The Greek Ministry of Finance is looking for input from industry stakeholders and the general public on its proposed iGaming regulations, which set out hefty licence fees and new taxes on player winnings.

There will be two licences available; one for sports betting, and another covering all other types of online games. To secure full, five-year licences, companies face a €4m fee for sports betting, and €1m for other online games. 

All applicants must pay a €10,000 fee to participate in the licensing process, with successful applicants required to pay a €500,000 deposit before they may offer their services to Greek consumers. They must also submit three years of financial reports and proof that they are licensed in at least one other European territory. 

Companies with a registered office outside Greece must also have a secure server based in the country, which must be installed after liaising with the Hellenic Telecommunications Organisation and Independent Public Revenue Authority.

Candidates with a registered office outside Greece are required to have the physical installation of a secure server within Greece in liaison with the Hellenic Telecommunications Organization (EEE) and with AADE, in accordance with the provisions of Article 30.

Operators that have sites blacklisted by Greek regulator the Hellenic Gaming Commission (HGC) are banned from applying for a licence within a year of their domain being added to the list.
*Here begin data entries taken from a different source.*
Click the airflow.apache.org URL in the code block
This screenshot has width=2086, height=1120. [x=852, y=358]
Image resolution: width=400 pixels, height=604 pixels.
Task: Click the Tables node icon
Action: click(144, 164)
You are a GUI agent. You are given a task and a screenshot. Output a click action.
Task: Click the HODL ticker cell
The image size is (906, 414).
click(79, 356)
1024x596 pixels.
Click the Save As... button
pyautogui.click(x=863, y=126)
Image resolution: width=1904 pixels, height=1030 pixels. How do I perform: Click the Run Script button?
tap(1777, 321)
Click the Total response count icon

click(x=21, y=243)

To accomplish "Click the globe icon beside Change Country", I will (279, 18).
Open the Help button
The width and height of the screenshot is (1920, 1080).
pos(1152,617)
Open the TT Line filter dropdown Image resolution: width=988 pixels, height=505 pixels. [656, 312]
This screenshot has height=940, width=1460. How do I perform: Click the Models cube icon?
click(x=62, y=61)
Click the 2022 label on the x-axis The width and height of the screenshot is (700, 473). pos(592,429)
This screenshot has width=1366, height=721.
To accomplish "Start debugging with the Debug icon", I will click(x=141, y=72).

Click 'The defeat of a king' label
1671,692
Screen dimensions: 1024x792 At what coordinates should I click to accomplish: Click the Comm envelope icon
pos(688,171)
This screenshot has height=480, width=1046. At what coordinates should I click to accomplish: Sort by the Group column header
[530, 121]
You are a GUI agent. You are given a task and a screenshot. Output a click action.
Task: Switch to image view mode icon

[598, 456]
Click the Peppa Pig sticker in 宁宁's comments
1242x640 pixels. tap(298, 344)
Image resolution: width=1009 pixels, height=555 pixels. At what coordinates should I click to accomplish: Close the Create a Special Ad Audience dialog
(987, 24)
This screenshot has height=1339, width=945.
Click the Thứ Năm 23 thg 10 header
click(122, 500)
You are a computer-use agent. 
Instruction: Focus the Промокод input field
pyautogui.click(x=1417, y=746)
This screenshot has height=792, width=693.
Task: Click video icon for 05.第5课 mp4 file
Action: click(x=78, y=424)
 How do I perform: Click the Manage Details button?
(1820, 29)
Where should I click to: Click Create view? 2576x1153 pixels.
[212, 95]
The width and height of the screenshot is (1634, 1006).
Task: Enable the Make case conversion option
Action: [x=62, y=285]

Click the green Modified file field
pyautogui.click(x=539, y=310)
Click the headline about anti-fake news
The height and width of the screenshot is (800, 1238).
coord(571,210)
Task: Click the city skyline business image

This would appear to prevent the likes of Betfred, 888 Holdings, GVC Group and Betsson from applying until 2019, as each of these operators had sites added when the blacklist was last updated in May.

Applicants are told to expect approval within two months. Should an operator not be contacted in this window, they are advised that their application will have been rejected. 

While the regulations put forward for consultation do not confirm a tax rate for operators - a rate of 35% on gross revenue has previously been suggested - it does set out taxes on player winnings. Each player is allowed to win up to €100 tax-free, but will then pay 15% of winnings of up to €500 to the Greek state, and 20% on winnings of €500.01 and above.

Interested parties have until 12:00PM on October 5th to submit comments or suggestions relating to the proposed regulations, after which point it is forwarded to the Hellenic Parliament for approval.